Converse about industry drivers
Most design conversations start with a driver that determines which outcomes need addressing. In 1999, when the Institute of Medicine came out with a report on safety, it drove all healthcare design conversations around outcomes related to safety. It was because of those conversations that the single-bedded room was born.
A new set of questions also arose that created innovative concepts, like the variable-acuity room to reduce the risks associated with transfers and the bathroom's placement on the headwall to avoid the risk of patient falls.
With health reform as the driver, we are all currently seeking outcomes related to efficient and effective models that deliver more care while using fewer resources. Design interventions are currently supporting Lean work processes, like decentralized personnel and supply distribution, resulting in community-based healthcare delivery.
As we move into a more accountable-care model, we will need to find a way to keep our most vulnerable population in a state of good health. Innovative health-related design interventions will move from the acute care facility into the community, and maybe even into the home.

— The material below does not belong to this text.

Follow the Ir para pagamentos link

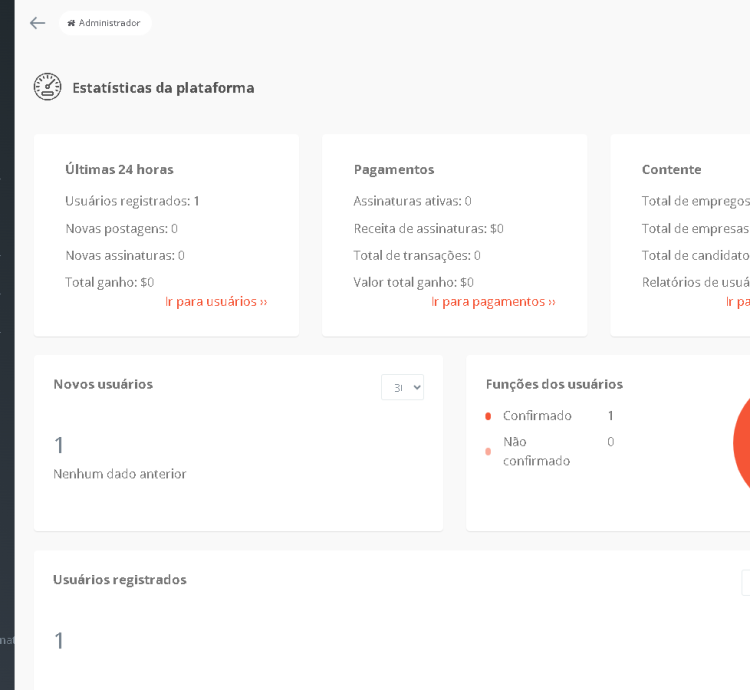click(493, 301)
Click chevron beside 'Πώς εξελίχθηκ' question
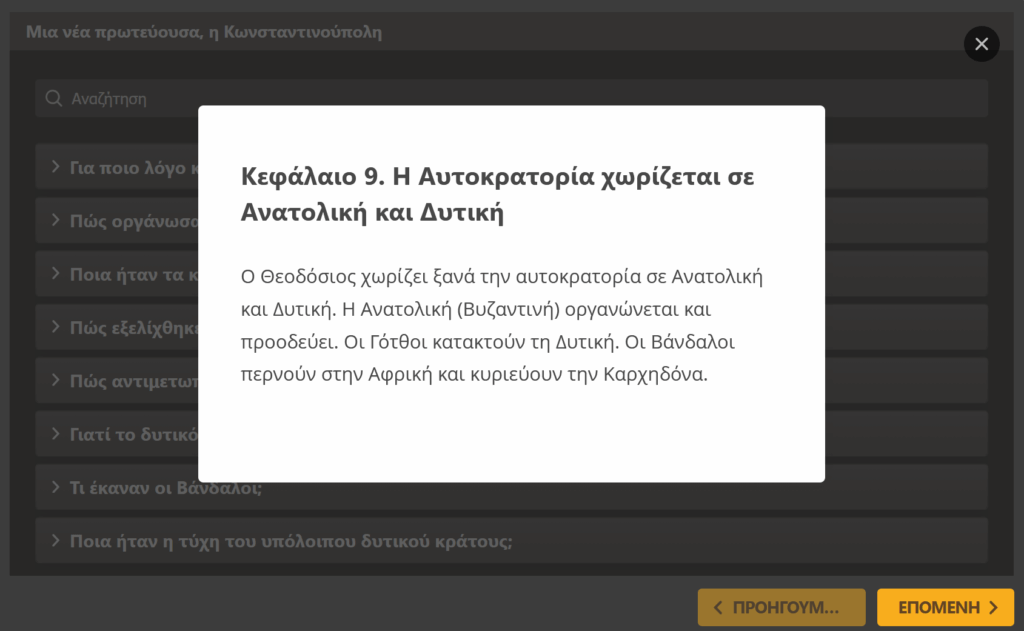This screenshot has width=1024, height=631. point(55,326)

These shifts are occurring faster and faster, and the need for innovation to be inspired, vetted, proven or disproven, and then adopted into baseline data is greater now than ever. We no longer have the typical 10-to-15-year cycle where one team innovates and then waits for the rest of the industry to follow before we consider what comes after what comes next.
The Center has opened that conversation up across all platforms with the most likely innovators—our Pebble Project partners, as well as others testing new concepts in the field, like our Affiliates and those in the Built Environment Network. Consider finding your community of interest and avoid falling into the laggard’s position.
Use the EBD process
Most meaningful innovation has its seed planted long before the design project begins. A crucial step in the evidence-based design process is to have the foresight to align corporate strategy with facility planning. Mapping your strategy across your physical assets is fortuitous if you have the luxury of time and a team in place that understands the current baseline knowledge—a target that is continually on the move.

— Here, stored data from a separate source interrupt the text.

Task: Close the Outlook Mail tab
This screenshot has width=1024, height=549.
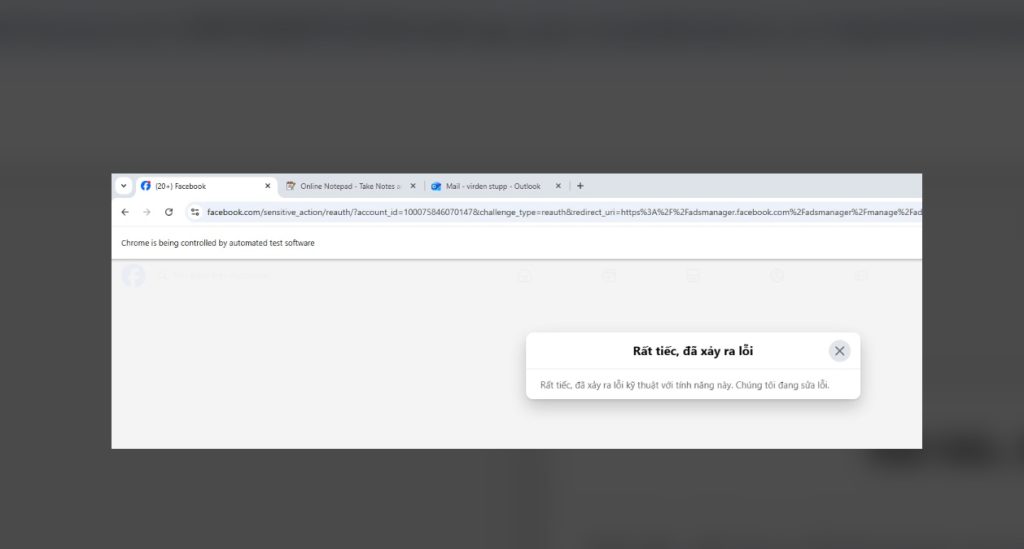Action: (x=557, y=186)
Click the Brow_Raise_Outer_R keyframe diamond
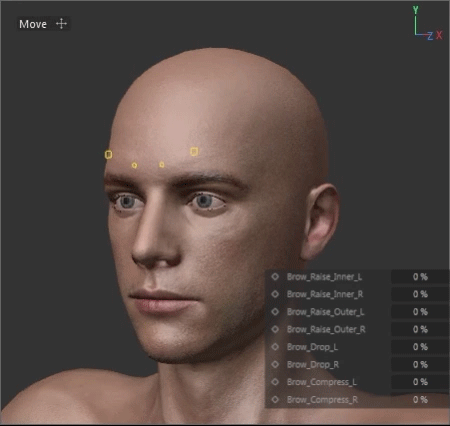450x426 pixels. coord(275,329)
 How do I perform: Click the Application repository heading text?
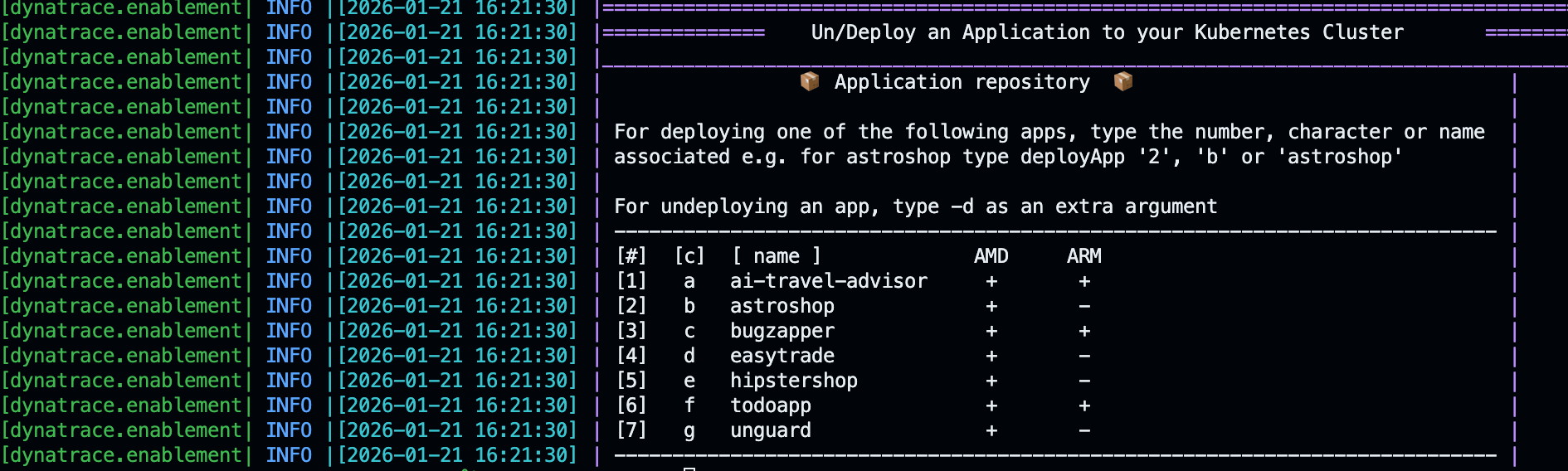coord(962,82)
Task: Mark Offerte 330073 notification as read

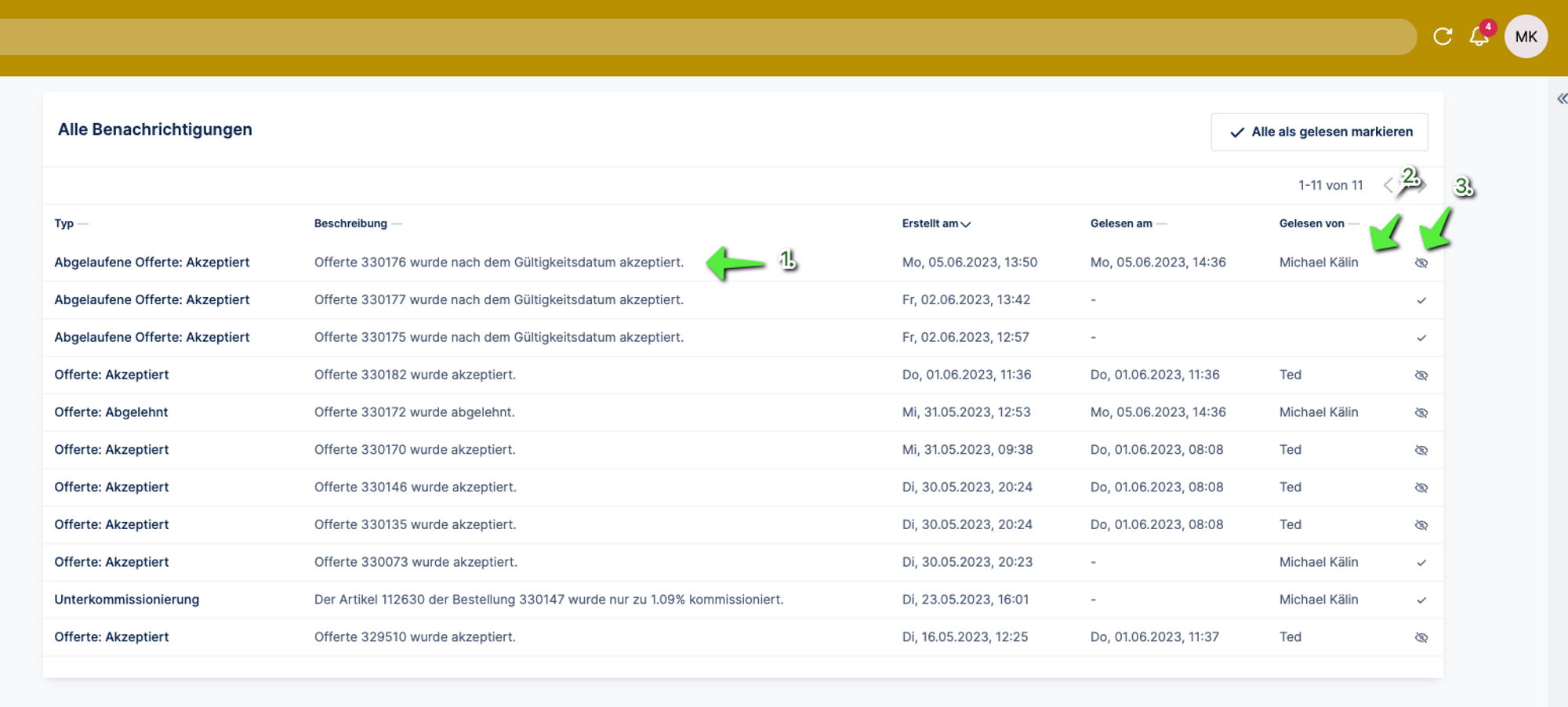Action: (1421, 563)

Is your facility and design team really using an evidence-based design process or is it just a marketing buzzword? The implication for falling behind in this fast-moving industry is too great to not know the answer to this question.
Add an evidence-based design expert to your team long before there is a project, so when the time comes to develop a meaningful program, you will have a resource who can guide the process more effectively.
Call to arms
I have a prediction in mind for where we are headed after what comes next, so catch up and, please, do not hang back in the laggard's position. If you are reading this publication or my blog post, then you are looking for the “what's next” on the healthcare industry's blurry horizon.
Use the group brain at The Center and those who are participating in the conversations to move this industry, and all who use it, into a state of wellbeing.